--- START ---
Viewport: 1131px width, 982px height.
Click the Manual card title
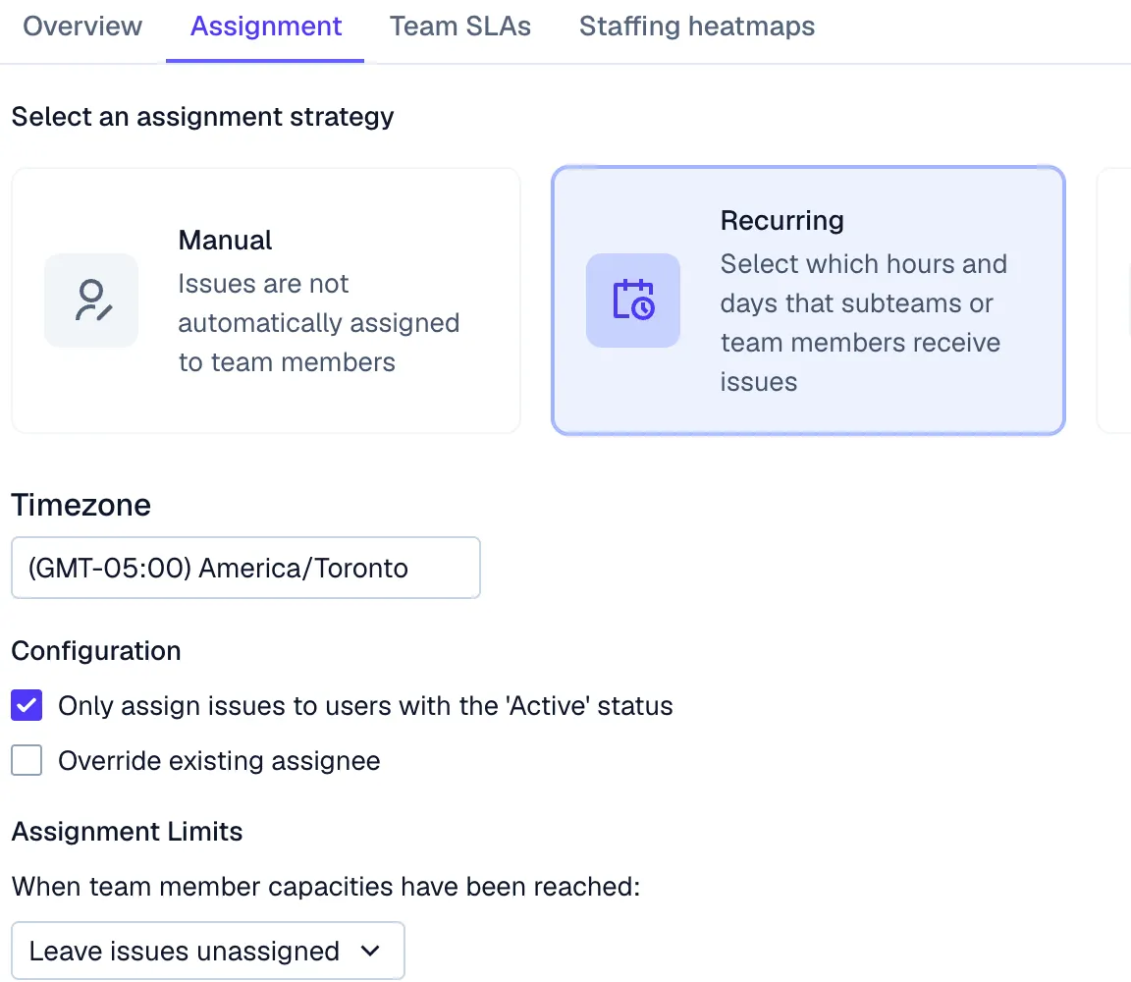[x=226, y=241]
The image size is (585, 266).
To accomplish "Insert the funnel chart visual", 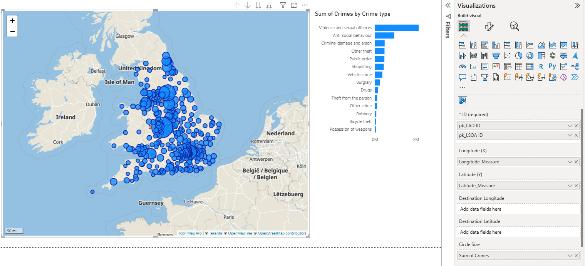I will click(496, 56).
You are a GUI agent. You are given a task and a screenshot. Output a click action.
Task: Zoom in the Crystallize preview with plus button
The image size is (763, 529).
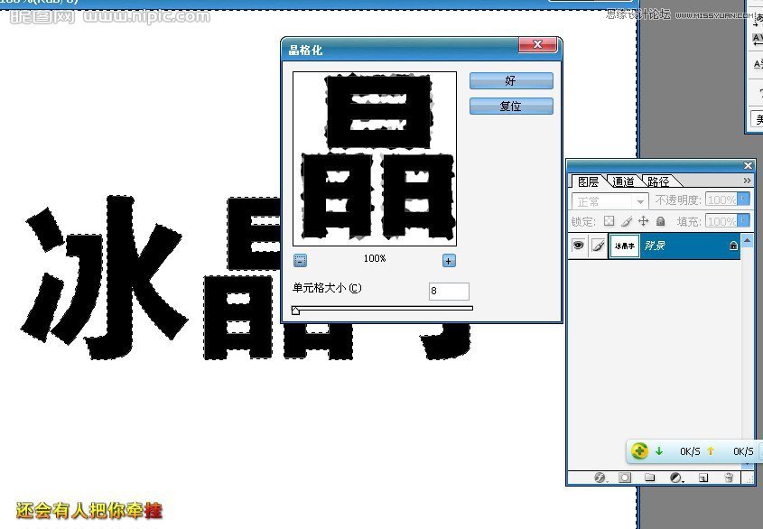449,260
--- END ---
**The task**
Write out again, word for word, the lines from the one holding "You are a GUI" through the final line of the listing, including both ends but no pictures.

**Completed exercise**
You are a GUI agent. You are given a task and a screenshot. Output a click action.
Task: Zoom in the Crystallize preview with plus button
The image size is (763, 529).
449,260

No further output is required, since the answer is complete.